Paiements bancaires : QNB adopte la blockchain de JPMorgan pour les USD

Poids lourd du secteur bancaire régional, Qatar National Bank devient la première à s’appuyer sur la blockchain de JPMorgan pour régler des transactions en dollars. Une avancée qui illustre comment les grandes banques intègrent peu à peu cette technologie dans leurs circuits quotidiens.
QNB passe au « blockchain money rail » de JPMorgan pour les paiements en dollars
QNB a confirmé avoir adopté Kinexys Digital Payments, l’infrastructure blockchain développée par JPMorgan, afin d’offrir à ses clients entreprises un traitement quasi instantané des règlements en dollars américains. L’initiative promet de transformer une pratique longtemps marquée par la lourdeur des systèmes bancaires traditionnels.
Selon Kamel Moris, responsable du transaction banking chez QNB, l’objectif est clair : « Nous pouvons garantir des paiements aussi rapides que deux minutes », a-t-il déclaré à Bloomberg.
La plateforme Kinexys n’est pas nouvelle. Lancée en 2019 par JPMorgan, elle a depuis gagné du terrain parmi les grands groupes financiers. Elle traite aujourd’hui environ 3 milliards de dollars par jour. Avec l’entrée de QNB, Kinexys s’étend désormais au Moyen-Orient, une zone stratégique pour les flux transfrontaliers en devises fortes.

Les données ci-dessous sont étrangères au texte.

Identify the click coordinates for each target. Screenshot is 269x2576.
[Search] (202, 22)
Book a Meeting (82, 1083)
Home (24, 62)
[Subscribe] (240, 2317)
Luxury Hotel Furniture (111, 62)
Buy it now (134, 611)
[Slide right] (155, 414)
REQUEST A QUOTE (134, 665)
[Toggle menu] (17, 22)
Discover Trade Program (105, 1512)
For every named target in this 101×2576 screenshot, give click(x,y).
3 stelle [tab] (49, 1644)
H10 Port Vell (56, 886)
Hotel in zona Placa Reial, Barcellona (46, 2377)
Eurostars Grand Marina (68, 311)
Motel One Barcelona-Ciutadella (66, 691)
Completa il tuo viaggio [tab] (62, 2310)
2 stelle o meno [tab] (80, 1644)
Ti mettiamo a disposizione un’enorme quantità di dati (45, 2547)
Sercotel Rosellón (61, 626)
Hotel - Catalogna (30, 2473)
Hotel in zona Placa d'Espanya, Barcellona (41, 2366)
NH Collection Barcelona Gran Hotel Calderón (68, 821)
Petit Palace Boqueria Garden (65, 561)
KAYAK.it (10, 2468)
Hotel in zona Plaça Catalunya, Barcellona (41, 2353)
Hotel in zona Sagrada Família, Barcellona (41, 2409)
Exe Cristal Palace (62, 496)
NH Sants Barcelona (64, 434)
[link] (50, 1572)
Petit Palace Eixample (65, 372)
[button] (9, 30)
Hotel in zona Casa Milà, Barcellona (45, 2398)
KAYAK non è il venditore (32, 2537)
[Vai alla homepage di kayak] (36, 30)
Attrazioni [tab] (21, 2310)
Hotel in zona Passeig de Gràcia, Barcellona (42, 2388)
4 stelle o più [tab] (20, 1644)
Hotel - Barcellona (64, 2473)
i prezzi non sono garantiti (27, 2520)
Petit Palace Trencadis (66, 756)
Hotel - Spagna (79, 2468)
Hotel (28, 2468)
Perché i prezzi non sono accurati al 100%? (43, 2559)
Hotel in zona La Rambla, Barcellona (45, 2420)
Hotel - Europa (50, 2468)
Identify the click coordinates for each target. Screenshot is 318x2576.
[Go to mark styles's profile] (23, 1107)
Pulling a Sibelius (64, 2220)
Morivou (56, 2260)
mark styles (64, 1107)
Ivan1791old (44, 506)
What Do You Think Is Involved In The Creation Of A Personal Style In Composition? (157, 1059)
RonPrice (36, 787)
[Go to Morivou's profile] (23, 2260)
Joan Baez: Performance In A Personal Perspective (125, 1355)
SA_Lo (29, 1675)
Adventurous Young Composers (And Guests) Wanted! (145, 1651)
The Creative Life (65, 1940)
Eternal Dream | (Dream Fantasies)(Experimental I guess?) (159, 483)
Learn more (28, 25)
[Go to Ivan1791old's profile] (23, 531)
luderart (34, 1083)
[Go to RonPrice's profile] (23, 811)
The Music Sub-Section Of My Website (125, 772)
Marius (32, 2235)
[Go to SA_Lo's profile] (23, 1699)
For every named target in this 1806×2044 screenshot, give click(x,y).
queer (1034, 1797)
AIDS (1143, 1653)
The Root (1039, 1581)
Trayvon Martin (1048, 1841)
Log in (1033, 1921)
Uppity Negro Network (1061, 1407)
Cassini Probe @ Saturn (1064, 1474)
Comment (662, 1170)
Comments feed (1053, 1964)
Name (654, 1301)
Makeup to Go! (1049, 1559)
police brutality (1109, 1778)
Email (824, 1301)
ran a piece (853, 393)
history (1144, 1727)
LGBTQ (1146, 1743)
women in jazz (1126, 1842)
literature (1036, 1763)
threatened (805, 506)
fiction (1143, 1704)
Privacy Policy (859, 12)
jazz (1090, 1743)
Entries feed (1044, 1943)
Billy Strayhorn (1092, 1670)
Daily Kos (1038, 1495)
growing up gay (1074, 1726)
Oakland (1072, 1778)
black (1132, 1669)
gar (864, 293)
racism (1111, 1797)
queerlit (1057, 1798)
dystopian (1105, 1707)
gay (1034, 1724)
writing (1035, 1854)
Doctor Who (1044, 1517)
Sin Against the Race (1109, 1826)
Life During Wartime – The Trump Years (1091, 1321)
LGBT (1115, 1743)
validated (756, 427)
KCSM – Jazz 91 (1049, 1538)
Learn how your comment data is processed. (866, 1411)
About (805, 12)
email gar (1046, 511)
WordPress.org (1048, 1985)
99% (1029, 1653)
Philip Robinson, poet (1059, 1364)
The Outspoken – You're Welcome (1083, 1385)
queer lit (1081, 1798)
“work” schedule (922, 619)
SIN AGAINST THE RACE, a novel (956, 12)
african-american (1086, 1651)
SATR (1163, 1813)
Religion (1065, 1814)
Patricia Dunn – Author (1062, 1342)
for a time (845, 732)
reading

Comment cela change le jeu pour les paiements bancaires en dollars
Les paiements en dollars transitent habituellement par un réseau de banques correspondantes. Ce mécanisme implique des délais de plusieurs jours et des frais multiples pour les clients. QNB et JPMorgan espèrent réduire ces frictions avec la blockchain.
L’intérêt principal réside dans la rapidité. Des virements qui nécessitaient parfois 48 heures pourraient désormais s’exécuter en quelques minutes. Les entreprises clientes y gagnent une visibilité immédiate sur leurs flux de trésorerie. La traçabilité est également renforcée. Les paiements passent par une blockchain privée commune aux banques du réseau. Cela assure à la fois leur traçabilité et leur contrôle immédiat.
Mais cette innovation n’est pas sans défi. L’interopérabilité entre systèmes bancaires reste limitée. Elle dépend, forcément, de la participation d’autres établissements. De plus, l’usage d’une blockchain privée comme Kinexys pose des questions de gouvernance et de dépendance vis-à-vis d’un acteur unique, en l’occurrence JPMorgan. Les autorités de régulation suivront de près l’impact de ces rails numériques sur la stabilité financière et la conformité aux règles anti-blanchiment.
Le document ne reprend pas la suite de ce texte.